Durwood Pepper, Publix employee who uses his grocery store knowledge to save money
With more than 30 years in the grocery industry, Durwood Pepper said he knows how to save money in grocery stores.
"Coupons save a lot," he said. "If it's stuff you use, get it. ... if you can save $4, that's a gallon of gas."
Much of Pepper's savings comes from coupons he finds - and he's learned to look all over for them. For example, local Kiwanis clubs put out a coupon book each year with discounts for local restaurants and other businesses. Schools will also print up coupon books, he said.
Do you shop at an outlet mall? Sign up for their e-mail newsletters, he said, and if they don't give you a discount on the spot, they'll e-mail you coupons you can use in the future. Plus, he watches the sales at drug stores like Walgreens and CVS to look for specials on items he usually buys.
"I put my coupons in order in little folders, then you go to couponmom.com and clip it out," he said. The Web site allows members (it's free to join) to track their coupons and alerts them to other local deals, too. "Just keep them in order and it tells you when it expires."
Pepper said he's also been known to troll yard sales too.
"It's just antiques and stuff you can use, and we turn around and sell it on eBay," he said.
Pepper also recommends buying the grocery store brands rather than the national brands. Often, the quality is the same or similar for less money.
And when something's on sale that you use, buy it.
"My basement is like a little storage room," he said. "I haven't bought paper towels in two years."
Teressa Glazer, Owner, Next to New Resale Boutique
Teressa Glazer said she's been a bargain hunter as long as she can remember. "Forever, really, but it really started with my first child," she said.
Because she was an only child, there weren't many family members around to lend her items, or even give them as gifts. She suffered from sticker shock, she said, when she would buy a newborn sleeper for $18 and, three months later, find the baby's outgrown it.
"That's when I got to thinking, ‘Well, there's a lot of things that children outgrow so quickly,' and that's when I got the idea to open up a shop," she said. "It's been great."
Her resale store started with just children's and maternity clothes, but soon evolved into everyday clothes, too. Today she has regular customers who bring in clothes in exchange for store credit, she said.
Now that her daughters are almost grown and away from home, Glazer said she sees her thrifty ways rubbing off on them, too.
"It thrills my mother's heart," she said. "I noticed they're much quicker about money they save rather than money they spend, and that's how I think it should be."
Her oldest daughter, who just started graduate school, agonizes over shopping and spending money.
As for Glazer's shopping habits, she said she scours coupon circulars and weekly store coupons to find the best deals.

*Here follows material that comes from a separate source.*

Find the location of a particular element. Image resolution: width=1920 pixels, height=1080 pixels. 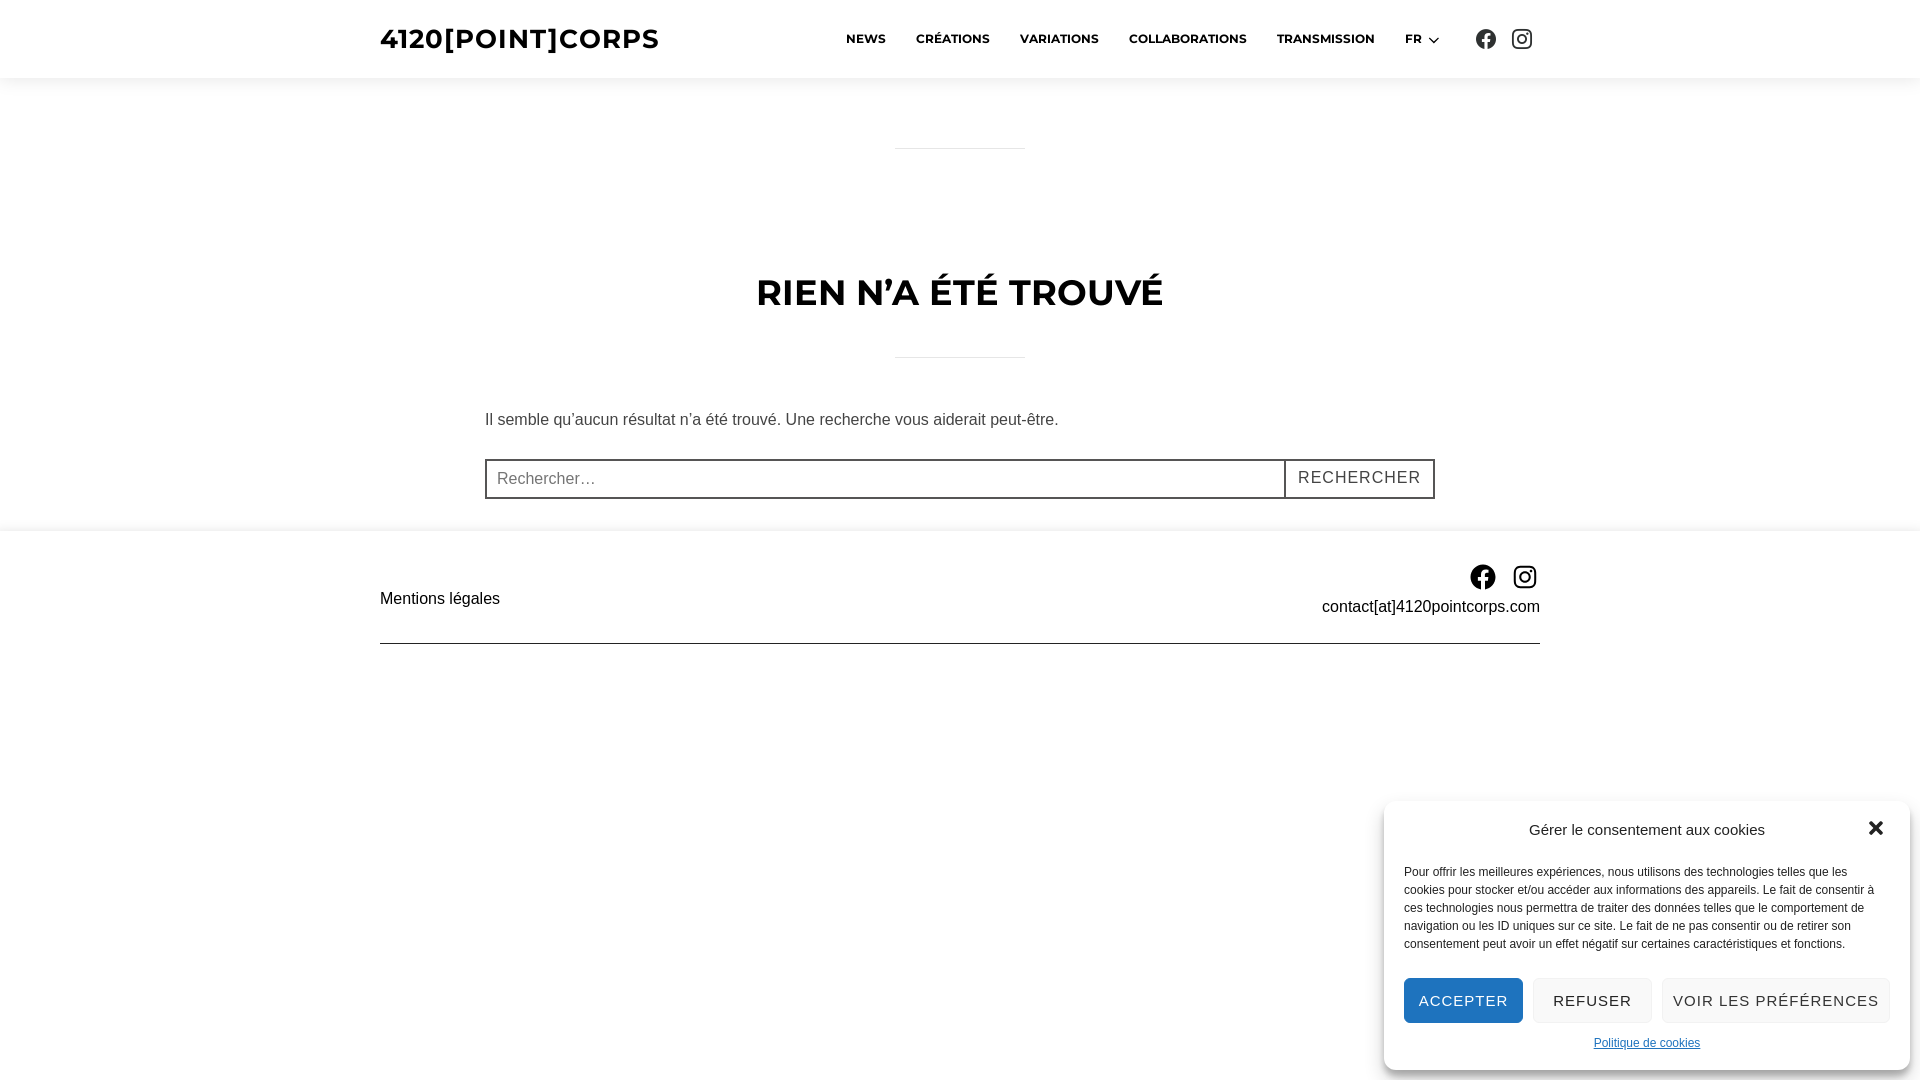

She also tries to do as much shopping as she can in one shopping plaza, taking advantage of a nearby grocery store, drugstore and dollar store.
"I get excited when I go in the grocery store and it's triple coupons," she said, adding that when she works on Sundays she buys an extra copy of the paper and doubles her savings using the coupons inside.
Her best deal? A gold and garnet bracelet she found among a box of other items at a yard sale - which she also frequents for good deals.
"There was this big box of stuff, and I said, ‘How much? and the lady said, ‘$5.' So I gave her $5 and I took it home and there was this beautiful garnet and gold bracelet," she said. "I went back and I said, ‘I don't think you meant to sell this,' and she said, ‘Yes, it was my mother-in-law's.' And I thought, I'm not going to push this. There's a story behind that, I'm sure."